Nach dem mutmaßlichen Übergriff zog sich die Schülerin rasch an und fuhr zu ihrer Tante, bei der sie in München wohnte. Sie kam dort völlig aufgelöst und zitternd an, wie ihre Mutter, die sich ebenfalls in München aufhielt, im Zeugenstand berichtete. Als Sonja F. ihr dann erzählte, was passiert war, fiel die Mutter aus allen Wolken. Erst rief sie in der Klinik bei einem Bekannten an, der dort ebenfalls als Arzt arbeitet und das Praktikum vermittelt hatte, und erstattete dann Anzeige bei der Polizei.
Sonja F. musste in psychiatrische Behandlung
Bei seiner Vernehmung bei der Kripo und auch vor Gericht räumte der Assistenzarzt die Untersuchung zu Demonstrationszwecken ein. Die Praktikantin habe sich aber "von sich aus" ausgezogen, er habe das nicht verlangt. Weiter hieß es in seiner Erklärung, dass er "keine sexuellen Handlungen" an ihr vorgenommen habe. Im Übrigen habe er nicht gewusst, wie alt sie ist.

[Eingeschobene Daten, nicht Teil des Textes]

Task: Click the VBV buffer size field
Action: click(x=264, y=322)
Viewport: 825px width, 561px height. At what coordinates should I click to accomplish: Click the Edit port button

Sonja F. brach das Praktikum nach dem Vorfall nicht ab, sondern beendete es in einer Zweigstelle der Klinik in Planegg. Das hatte ihr die Klinikleitung angeboten. Zurück in den USA zeigten sich nach den Angaben der Mutter die Folgen des mutmaßlichen Missbrauchs.
Ihre Tochter erschien wesensverändert: "Sie war vorher eine ,little Miss Sunshine', danach hat sie kaum mehr gesprochen und sich von ihren Freunden abgewandt. Als sie dann Gewicht verlor und an Schlafstörungen litt, musste Sonja F. in psychiatrische Behandlung. Mittlerweile habe sie sich wieder etwas gefangen, so die Mutter. Der Prozess wird im Mai fortgesetzt.